An Ode to a Very Small Creature
This July, my brother Michael-Tod and sister-in-law, Chloe, made me an aunt again. They named their son Bodhi — Sanskrit for Awakening.
Looking at my nephew, now just three months old, feels like seeing the world for the first time. He feels like mine, even though he isn’t. My own uncle used to — and still does — call us “his babies.” I have a better understanding now of that lovingly possessive statement. Within that very simple utterance, we inherit and entwine generations of caretakers, affection, morality, and memory.
And in this new baby of ours, I catch glimpses of my own daughter in Bodhi’s face — in the shape of him, in the depths of his blue eyes, and in the sound of his laugh. It’s where I find my father and my mother, my grandparents, my sisters and brothers; Chloe, her siblings, and her parents. It is where I find my children … and myself.

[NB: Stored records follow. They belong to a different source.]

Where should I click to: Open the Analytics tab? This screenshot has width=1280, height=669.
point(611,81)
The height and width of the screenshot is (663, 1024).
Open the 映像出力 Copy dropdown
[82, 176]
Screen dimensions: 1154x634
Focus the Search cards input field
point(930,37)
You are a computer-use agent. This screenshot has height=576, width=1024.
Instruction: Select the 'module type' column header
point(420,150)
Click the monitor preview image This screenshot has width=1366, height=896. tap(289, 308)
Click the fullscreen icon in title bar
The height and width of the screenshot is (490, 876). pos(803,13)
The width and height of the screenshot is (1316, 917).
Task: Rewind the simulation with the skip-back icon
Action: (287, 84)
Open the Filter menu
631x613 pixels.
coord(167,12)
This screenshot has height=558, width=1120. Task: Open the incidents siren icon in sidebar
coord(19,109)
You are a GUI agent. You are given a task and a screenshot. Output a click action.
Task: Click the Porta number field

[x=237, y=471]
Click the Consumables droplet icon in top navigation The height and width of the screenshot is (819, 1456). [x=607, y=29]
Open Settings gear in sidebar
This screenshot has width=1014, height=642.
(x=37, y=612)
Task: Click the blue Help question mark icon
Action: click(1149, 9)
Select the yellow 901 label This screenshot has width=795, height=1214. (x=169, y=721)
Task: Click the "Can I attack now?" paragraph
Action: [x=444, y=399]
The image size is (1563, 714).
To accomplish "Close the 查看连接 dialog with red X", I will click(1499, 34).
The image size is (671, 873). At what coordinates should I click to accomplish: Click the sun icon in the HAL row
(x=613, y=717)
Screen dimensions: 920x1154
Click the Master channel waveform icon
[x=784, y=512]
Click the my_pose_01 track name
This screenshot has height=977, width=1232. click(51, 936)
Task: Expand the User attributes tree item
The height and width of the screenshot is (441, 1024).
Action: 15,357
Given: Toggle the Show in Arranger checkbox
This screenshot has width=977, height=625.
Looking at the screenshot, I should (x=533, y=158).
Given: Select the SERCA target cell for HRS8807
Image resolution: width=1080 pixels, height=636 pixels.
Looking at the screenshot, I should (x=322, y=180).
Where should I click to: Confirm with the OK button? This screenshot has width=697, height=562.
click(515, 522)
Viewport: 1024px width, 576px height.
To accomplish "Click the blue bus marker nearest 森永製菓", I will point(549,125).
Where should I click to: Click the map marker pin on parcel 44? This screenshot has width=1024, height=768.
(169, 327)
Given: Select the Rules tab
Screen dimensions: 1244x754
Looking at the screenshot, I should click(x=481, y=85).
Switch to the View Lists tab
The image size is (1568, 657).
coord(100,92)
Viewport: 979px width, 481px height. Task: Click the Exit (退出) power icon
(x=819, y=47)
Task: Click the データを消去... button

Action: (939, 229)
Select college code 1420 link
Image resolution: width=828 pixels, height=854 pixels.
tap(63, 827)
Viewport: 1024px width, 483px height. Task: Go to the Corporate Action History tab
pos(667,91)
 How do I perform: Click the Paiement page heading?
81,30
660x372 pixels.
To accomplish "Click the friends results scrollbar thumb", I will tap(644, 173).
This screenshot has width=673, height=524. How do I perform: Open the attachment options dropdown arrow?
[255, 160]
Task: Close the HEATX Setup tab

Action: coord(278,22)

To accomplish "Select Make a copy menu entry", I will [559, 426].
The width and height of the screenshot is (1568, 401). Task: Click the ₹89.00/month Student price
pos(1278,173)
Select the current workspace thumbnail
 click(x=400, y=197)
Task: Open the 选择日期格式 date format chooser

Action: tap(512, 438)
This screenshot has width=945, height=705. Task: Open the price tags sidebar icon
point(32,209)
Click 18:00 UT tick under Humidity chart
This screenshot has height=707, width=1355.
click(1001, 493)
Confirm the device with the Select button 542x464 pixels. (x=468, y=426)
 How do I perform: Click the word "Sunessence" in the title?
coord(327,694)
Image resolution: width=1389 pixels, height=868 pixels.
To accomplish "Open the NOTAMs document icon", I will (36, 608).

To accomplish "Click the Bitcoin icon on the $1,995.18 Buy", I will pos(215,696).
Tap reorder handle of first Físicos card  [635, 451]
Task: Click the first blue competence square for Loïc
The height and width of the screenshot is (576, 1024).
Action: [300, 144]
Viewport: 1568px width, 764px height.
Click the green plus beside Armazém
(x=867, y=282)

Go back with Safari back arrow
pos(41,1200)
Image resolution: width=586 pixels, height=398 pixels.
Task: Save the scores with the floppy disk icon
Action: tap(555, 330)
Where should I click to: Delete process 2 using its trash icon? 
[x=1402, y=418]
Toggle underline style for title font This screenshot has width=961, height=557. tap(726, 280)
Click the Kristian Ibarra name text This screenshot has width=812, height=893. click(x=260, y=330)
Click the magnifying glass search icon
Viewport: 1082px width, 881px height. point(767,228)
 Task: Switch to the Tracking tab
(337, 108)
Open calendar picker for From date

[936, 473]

There’s a strange kind of milestone in becoming an aunt at almost forty. My life isn’t quite as dramatic as it once was. I’m old enough now to have two children on the cusp of puberty, and the world looks different. It is different. I’m not as self-absorbed as I was in my twenties, nor as misplaced as I was in my thirties. I have lost a lot — and rebuilt, many times, as one does. And I have seen death in the many forms it comes for us.
Maybe what I’m feeling is what parents who have children later in life often describe: a deep, quiet appreciation for life and time. I’m not growing up alongside these two babies — Bodhi and Arthur (another nephew soon to be born) — the way I did with my own children or with my older nieces and nephews. Instead, I’m watching from a steadier place, with a patient heart, witnessing life begin again just as my own has reached the middle. I have empathy for the struggles of parenthood, and I can relate to the frustrations of being a child — as my own children remind me of it daily.
Watching my two youngest siblings step into parenthood feels surreal, as if time has folded in on itself: I can now see clearly two different timelines of our lives — they exist, and I stand between them.
There is something utterly and devastatingly beautiful — and frightening — about growing older.
The same day I babysat Bodhi for the first time, I noticed the first grays in my hair. That afternoon, while re-watching a video I had taken, I saw his tiny fingers aggressively gripping my jowls — and for the first time in my silly little life, I realized my skin wasn’t quite as youthful or as taut as I’d imagined.
Now, I see the lines deepening in my face, around my eyes; little spots along my limbs that belie the youth I still very much feel inside.
Life leaves its signature on the body.
But when I played with him, read to him, snuggled and kissed him, sang to him, and danced with him, I was taken back to being a young mother.
And for a moment — just a fraction of a second — time stopped.


The past and future dissolved. And in that suspended instant, staring into this new soul’s eyes while feeling the weight of my own aging ones, now with the knowledge of what comes next for us all, I felt a profound sense of what it means to be human — one devoid of insecurity, fear, and the thousands of fucks we should really never give in the first place.
I looked into the eyes of this baby with an eternity ahead of him, and it gave me peace, because I understood, in that moment, that we never really leave and we never really lose.
Each new life — whether of our making or simply within our orbit — carries fragments of who we’ve been. They continue what we’ve loved, what we’ve learned, and even what we’ve lost. They carry the history of life itself.
Perhaps this tiny being, who moved me so deeply before he even arrived, and who still carries me into tears and thought now, exists to remind us of what we forget in the noise of adulthood and aging: Every beginning renews something we thought was over.
He is the beginning, and we are the end—and yet, somehow, we can meet again in the middle.
In that realization, I’m reminded that my time is still unfolding — and that it’s the smallest gestures, words, and actions that give life meaning, make it worth living, and quietly make the world better.

Bodhi — what a very big name … for such a tiny creature.